[Stored entries]
++++++++

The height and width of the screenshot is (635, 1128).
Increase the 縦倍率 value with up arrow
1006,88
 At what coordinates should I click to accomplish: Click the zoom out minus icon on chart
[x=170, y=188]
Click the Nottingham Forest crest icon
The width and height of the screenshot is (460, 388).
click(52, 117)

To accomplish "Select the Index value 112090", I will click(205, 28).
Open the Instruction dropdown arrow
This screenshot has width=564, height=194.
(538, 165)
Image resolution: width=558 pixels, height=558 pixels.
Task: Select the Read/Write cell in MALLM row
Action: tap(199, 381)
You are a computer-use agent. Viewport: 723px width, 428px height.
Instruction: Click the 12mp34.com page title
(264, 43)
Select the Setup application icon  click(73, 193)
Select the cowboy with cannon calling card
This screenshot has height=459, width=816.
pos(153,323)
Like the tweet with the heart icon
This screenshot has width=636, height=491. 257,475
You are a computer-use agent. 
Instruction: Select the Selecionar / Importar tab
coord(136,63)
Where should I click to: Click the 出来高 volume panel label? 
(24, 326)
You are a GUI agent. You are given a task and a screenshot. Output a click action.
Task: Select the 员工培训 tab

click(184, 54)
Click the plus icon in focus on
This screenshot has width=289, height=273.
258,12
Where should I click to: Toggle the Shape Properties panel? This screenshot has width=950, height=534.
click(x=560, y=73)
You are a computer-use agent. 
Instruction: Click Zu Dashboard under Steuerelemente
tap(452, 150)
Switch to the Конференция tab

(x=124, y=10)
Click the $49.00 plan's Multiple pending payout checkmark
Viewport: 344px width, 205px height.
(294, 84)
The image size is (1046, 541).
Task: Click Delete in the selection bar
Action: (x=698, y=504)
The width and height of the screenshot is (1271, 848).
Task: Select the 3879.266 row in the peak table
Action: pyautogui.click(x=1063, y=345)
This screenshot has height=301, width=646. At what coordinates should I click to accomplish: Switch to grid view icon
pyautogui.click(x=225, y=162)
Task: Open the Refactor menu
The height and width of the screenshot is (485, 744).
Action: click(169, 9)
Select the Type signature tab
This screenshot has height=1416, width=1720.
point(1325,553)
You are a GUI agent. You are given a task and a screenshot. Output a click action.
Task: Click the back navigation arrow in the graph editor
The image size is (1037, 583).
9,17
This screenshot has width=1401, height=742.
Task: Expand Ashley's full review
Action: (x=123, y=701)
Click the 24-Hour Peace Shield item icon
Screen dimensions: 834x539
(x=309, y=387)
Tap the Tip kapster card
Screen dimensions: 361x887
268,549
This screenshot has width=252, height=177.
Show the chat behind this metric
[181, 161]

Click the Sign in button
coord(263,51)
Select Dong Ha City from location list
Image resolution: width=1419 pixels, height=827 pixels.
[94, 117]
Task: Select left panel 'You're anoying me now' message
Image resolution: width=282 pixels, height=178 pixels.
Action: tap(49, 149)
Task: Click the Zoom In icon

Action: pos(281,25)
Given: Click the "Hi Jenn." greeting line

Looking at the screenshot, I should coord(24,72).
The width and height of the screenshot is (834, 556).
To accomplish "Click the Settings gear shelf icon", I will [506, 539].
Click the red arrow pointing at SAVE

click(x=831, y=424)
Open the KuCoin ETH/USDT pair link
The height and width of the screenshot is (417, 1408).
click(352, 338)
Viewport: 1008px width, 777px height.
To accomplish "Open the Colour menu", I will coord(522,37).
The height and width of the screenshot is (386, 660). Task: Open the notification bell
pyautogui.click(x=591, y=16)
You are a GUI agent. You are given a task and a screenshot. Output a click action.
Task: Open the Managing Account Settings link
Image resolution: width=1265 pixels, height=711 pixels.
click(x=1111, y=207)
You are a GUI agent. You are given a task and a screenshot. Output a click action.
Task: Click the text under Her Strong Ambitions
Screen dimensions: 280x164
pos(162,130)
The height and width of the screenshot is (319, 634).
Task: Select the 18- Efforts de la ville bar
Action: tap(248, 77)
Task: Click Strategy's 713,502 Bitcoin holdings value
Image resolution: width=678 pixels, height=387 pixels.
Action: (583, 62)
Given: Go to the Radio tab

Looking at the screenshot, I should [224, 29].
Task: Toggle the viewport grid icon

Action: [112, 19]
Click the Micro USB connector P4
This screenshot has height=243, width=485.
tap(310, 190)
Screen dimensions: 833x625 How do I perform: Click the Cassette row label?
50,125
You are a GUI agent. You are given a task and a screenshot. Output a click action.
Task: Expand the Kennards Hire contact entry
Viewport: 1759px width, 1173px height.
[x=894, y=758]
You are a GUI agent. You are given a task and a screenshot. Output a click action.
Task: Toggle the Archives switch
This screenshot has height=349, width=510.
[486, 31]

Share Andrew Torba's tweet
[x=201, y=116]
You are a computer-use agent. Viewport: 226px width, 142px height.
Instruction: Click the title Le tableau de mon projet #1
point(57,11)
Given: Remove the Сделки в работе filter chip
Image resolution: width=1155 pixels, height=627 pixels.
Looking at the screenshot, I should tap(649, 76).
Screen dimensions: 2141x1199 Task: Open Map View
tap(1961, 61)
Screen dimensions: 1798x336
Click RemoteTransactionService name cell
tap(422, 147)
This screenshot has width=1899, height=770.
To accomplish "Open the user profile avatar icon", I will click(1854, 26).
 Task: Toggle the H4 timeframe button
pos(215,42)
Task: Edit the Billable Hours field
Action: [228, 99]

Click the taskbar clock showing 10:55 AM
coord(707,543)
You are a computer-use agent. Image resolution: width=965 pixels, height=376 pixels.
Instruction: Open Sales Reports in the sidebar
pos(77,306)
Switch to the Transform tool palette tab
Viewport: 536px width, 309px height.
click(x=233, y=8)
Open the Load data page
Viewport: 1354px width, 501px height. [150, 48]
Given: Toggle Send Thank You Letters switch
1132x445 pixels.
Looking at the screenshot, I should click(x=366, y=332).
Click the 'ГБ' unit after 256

++++++++

SHORT PROBLEM -
Rewrite all of the material above with "Nottingham Forest crest" changed to "club badge", keeping every other part the same.

COMPLETED TASK -
The height and width of the screenshot is (635, 1128).
Increase the 縦倍率 value with up arrow
1006,88
 At what coordinates should I click to accomplish: Click the zoom out minus icon on chart
[x=170, y=188]
Click the club badge icon
The width and height of the screenshot is (460, 388).
click(52, 117)

To accomplish "Select the Index value 112090", I will click(205, 28).
Open the Instruction dropdown arrow
This screenshot has width=564, height=194.
(538, 165)
Image resolution: width=558 pixels, height=558 pixels.
Task: Select the Read/Write cell in MALLM row
Action: tap(199, 381)
You are a computer-use agent. Viewport: 723px width, 428px height.
Instruction: Click the 12mp34.com page title
(264, 43)
Select the Setup application icon  click(73, 193)
Select the cowboy with cannon calling card
This screenshot has height=459, width=816.
pos(153,323)
Like the tweet with the heart icon
This screenshot has width=636, height=491. 257,475
You are a computer-use agent. 
Instruction: Select the Selecionar / Importar tab
coord(136,63)
Where should I click to: Click the 出来高 volume panel label? 
(24, 326)
You are a GUI agent. You are given a task and a screenshot. Output a click action.
Task: Select the 员工培训 tab

click(184, 54)
Click the plus icon in focus on
This screenshot has width=289, height=273.
258,12
Where should I click to: Toggle the Shape Properties panel? This screenshot has width=950, height=534.
click(x=560, y=73)
You are a computer-use agent. 
Instruction: Click Zu Dashboard under Steuerelemente
tap(452, 150)
Switch to the Конференция tab

(x=124, y=10)
Click the $49.00 plan's Multiple pending payout checkmark
Viewport: 344px width, 205px height.
(294, 84)
The image size is (1046, 541).
Task: Click Delete in the selection bar
Action: (x=698, y=504)
The width and height of the screenshot is (1271, 848).
Task: Select the 3879.266 row in the peak table
Action: pyautogui.click(x=1063, y=345)
This screenshot has height=301, width=646. At what coordinates should I click to accomplish: Switch to grid view icon
pyautogui.click(x=225, y=162)
Task: Open the Refactor menu
The height and width of the screenshot is (485, 744).
Action: click(169, 9)
Select the Type signature tab
This screenshot has height=1416, width=1720.
point(1325,553)
You are a GUI agent. You are given a task and a screenshot. Output a click action.
Task: Click the back navigation arrow in the graph editor
The image size is (1037, 583).
9,17
This screenshot has width=1401, height=742.
Task: Expand Ashley's full review
Action: (x=123, y=701)
Click the 24-Hour Peace Shield item icon
Screen dimensions: 834x539
(x=309, y=387)
Tap the Tip kapster card
Screen dimensions: 361x887
268,549
This screenshot has width=252, height=177.
Show the chat behind this metric
[181, 161]

Click the Sign in button
coord(263,51)
Select Dong Ha City from location list
Image resolution: width=1419 pixels, height=827 pixels.
[94, 117]
Task: Select left panel 'You're anoying me now' message
Image resolution: width=282 pixels, height=178 pixels.
Action: tap(49, 149)
Task: Click the Zoom In icon

Action: pos(281,25)
Given: Click the "Hi Jenn." greeting line

Looking at the screenshot, I should coord(24,72).
The width and height of the screenshot is (834, 556).
To accomplish "Click the Settings gear shelf icon", I will [506, 539].
Click the red arrow pointing at SAVE

click(x=831, y=424)
Open the KuCoin ETH/USDT pair link
The height and width of the screenshot is (417, 1408).
click(352, 338)
Viewport: 1008px width, 777px height.
To accomplish "Open the Colour menu", I will coord(522,37).
The height and width of the screenshot is (386, 660). Task: Open the notification bell
pyautogui.click(x=591, y=16)
You are a GUI agent. You are given a task and a screenshot. Output a click action.
Task: Open the Managing Account Settings link
Image resolution: width=1265 pixels, height=711 pixels.
click(x=1111, y=207)
You are a GUI agent. You are given a task and a screenshot. Output a click action.
Task: Click the text under Her Strong Ambitions
Screen dimensions: 280x164
pos(162,130)
The height and width of the screenshot is (319, 634).
Task: Select the 18- Efforts de la ville bar
Action: tap(248, 77)
Task: Click Strategy's 713,502 Bitcoin holdings value
Image resolution: width=678 pixels, height=387 pixels.
Action: (583, 62)
Given: Go to the Radio tab

Looking at the screenshot, I should [224, 29].
Task: Toggle the viewport grid icon

Action: [112, 19]
Click the Micro USB connector P4
This screenshot has height=243, width=485.
tap(310, 190)
Screen dimensions: 833x625 How do I perform: Click the Cassette row label?
50,125
You are a GUI agent. You are given a task and a screenshot. Output a click action.
Task: Expand the Kennards Hire contact entry
Viewport: 1759px width, 1173px height.
[x=894, y=758]
You are a GUI agent. You are given a task and a screenshot. Output a click action.
Task: Toggle the Archives switch
This screenshot has height=349, width=510.
[486, 31]

Share Andrew Torba's tweet
[x=201, y=116]
You are a computer-use agent. Viewport: 226px width, 142px height.
Instruction: Click the title Le tableau de mon projet #1
point(57,11)
Given: Remove the Сделки в работе filter chip
Image resolution: width=1155 pixels, height=627 pixels.
Looking at the screenshot, I should tap(649, 76).
Screen dimensions: 2141x1199 Task: Open Map View
tap(1961, 61)
Screen dimensions: 1798x336
Click RemoteTransactionService name cell
tap(422, 147)
This screenshot has width=1899, height=770.
To accomplish "Open the user profile avatar icon", I will click(1854, 26).
 Task: Toggle the H4 timeframe button
pos(215,42)
Task: Edit the Billable Hours field
Action: [228, 99]

Click the taskbar clock showing 10:55 AM
coord(707,543)
You are a computer-use agent. Image resolution: width=965 pixels, height=376 pixels.
Instruction: Open Sales Reports in the sidebar
pos(77,306)
Switch to the Transform tool palette tab
Viewport: 536px width, 309px height.
click(x=233, y=8)
Open the Load data page
Viewport: 1354px width, 501px height. [150, 48]
Given: Toggle Send Thank You Letters switch
1132x445 pixels.
Looking at the screenshot, I should click(x=366, y=332).
Click the 'ГБ' unit after 256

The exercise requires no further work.